Handel i bezpieczeństwo mają być głównymi tematami spotkania nowej premier Japonii Sanae Takaichi z prezydentem USA Donaldem Trumpem. Rozmowa polityków planowana jest w przyszłym tygodniu w Tokio.
Według informacji agencji Kiodo japoński rząd ma zwiększyć zakupy amerykańskich towarów, co było warunkiem obniżenia ceł przez amerykańską administrację. Kością niezgody pozostaje jednak kwestia wydatków na obronność i zwiększenia skali współfinansowania obecności amerykańskich baz.
Poprzednik Sanae Takaichi, premier Shigeru Ishiba, zgodził się zainwestować w USA nawet pół miliarda dolarów. Nowy rząd nie będzie tak szczodry, choć zwiększyć się ma skala japońskich zakupów amerykańskiej soi, gazu oraz pick-upów.
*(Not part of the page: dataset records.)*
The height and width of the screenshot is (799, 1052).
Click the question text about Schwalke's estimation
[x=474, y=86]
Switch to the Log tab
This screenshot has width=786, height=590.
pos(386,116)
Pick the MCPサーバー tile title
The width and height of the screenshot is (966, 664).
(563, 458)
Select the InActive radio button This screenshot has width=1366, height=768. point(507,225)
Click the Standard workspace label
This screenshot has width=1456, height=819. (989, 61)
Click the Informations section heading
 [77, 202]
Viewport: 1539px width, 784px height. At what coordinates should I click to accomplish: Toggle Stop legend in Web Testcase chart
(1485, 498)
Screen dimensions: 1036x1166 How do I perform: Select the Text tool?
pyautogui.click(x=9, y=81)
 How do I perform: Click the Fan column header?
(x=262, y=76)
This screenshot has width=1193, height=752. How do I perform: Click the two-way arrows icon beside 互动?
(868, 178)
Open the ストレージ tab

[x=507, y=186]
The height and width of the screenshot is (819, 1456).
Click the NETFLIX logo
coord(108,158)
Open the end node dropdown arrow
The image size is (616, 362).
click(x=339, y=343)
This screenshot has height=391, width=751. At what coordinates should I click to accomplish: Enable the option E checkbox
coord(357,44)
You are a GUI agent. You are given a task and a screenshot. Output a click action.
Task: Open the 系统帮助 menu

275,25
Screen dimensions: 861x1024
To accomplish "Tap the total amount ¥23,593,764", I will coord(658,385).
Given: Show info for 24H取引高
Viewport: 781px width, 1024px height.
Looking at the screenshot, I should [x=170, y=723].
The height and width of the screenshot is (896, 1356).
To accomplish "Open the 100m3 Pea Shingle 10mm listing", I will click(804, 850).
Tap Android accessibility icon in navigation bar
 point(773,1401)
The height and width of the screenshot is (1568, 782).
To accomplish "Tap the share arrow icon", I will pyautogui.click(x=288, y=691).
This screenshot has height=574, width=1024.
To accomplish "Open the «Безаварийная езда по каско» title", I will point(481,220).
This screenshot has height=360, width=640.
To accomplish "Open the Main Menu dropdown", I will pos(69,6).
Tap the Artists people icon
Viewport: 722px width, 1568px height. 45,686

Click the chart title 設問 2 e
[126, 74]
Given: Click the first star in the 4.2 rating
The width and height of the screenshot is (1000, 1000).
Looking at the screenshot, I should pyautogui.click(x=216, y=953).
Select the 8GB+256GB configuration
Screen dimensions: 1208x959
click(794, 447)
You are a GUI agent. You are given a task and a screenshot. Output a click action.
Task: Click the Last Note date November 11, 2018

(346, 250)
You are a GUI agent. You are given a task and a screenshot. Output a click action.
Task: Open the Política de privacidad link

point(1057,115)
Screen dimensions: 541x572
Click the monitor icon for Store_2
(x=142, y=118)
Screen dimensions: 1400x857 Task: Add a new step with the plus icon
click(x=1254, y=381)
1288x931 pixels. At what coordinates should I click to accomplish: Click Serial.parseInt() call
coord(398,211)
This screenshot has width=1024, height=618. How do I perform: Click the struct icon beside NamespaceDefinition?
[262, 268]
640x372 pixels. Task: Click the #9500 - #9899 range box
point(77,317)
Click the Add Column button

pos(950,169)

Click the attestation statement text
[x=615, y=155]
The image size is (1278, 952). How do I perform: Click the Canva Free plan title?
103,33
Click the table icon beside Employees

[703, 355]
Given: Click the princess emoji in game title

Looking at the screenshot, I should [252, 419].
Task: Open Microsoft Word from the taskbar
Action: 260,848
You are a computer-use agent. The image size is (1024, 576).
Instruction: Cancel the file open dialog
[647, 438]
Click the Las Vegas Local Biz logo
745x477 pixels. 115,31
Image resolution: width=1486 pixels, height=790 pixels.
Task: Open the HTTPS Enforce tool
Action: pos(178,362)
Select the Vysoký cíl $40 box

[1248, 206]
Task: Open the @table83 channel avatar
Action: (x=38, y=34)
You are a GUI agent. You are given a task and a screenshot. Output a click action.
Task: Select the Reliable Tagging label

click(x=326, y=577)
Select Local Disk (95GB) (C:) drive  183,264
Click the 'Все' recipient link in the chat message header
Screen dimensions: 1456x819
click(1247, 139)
Rządowi Ishiby zależało bowiem za zmniejszeniu ceł głównie na japońskie auta.
Sanae Takaichi – pierwsza w historii Japonii kobieta kierująca rządem – potwierdziła, że sojusz z USA jest “kamieniem węgielnym” japońskiej polityki zagranicznej i bezpieczeństwa. Sanae Takaichi przeciwna jest jednak zwiększeniu japońskiego budżetu na obronę, czego od sojuszników USA oczekuje prezydent Donald Trump. Zapowiedziała, że jej rząd będzie realizować postanowienia umowy handlowej ze Stanami Zjednoczonymi zawartej przez jej poprzednika.
Prezydent USA odwiedzi Tokio na początku przyszłego tygodnia. Japonia to część azjatyckiego tournée Donalda Trumpa, który rozpocznie je od spotkań w Malezji. W Korei Południowej weźmie udział w szczycie APEC, podczas którego planowane są rozmowy twarzą w twarz z prezydentem Chin.